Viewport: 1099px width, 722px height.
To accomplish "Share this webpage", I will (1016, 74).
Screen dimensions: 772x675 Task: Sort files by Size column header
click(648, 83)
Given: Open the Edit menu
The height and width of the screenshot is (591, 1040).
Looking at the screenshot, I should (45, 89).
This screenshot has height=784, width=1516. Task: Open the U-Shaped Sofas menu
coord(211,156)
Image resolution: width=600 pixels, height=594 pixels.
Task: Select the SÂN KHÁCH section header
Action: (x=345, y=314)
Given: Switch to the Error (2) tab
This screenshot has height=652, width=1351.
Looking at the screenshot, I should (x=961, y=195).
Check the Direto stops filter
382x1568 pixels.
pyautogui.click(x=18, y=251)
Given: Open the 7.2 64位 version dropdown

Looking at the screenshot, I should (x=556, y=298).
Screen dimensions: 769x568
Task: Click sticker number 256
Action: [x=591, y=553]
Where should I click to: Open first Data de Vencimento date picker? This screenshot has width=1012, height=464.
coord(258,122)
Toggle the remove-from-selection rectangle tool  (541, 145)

• • •

**What is needed:** Return the full material unchanged.

**Solution to the problem:**
Viewport: 1099px width, 722px height.
To accomplish "Share this webpage", I will (1016, 74).
Screen dimensions: 772x675 Task: Sort files by Size column header
click(648, 83)
Given: Open the Edit menu
The height and width of the screenshot is (591, 1040).
Looking at the screenshot, I should (45, 89).
This screenshot has height=784, width=1516. Task: Open the U-Shaped Sofas menu
coord(211,156)
Image resolution: width=600 pixels, height=594 pixels.
Task: Select the SÂN KHÁCH section header
Action: (x=345, y=314)
Given: Switch to the Error (2) tab
This screenshot has height=652, width=1351.
Looking at the screenshot, I should (x=961, y=195).
Check the Direto stops filter
382x1568 pixels.
pyautogui.click(x=18, y=251)
Given: Open the 7.2 64位 version dropdown

Looking at the screenshot, I should (x=556, y=298).
Screen dimensions: 769x568
Task: Click sticker number 256
Action: [x=591, y=553]
Where should I click to: Open first Data de Vencimento date picker? This screenshot has width=1012, height=464.
coord(258,122)
Toggle the remove-from-selection rectangle tool  (541, 145)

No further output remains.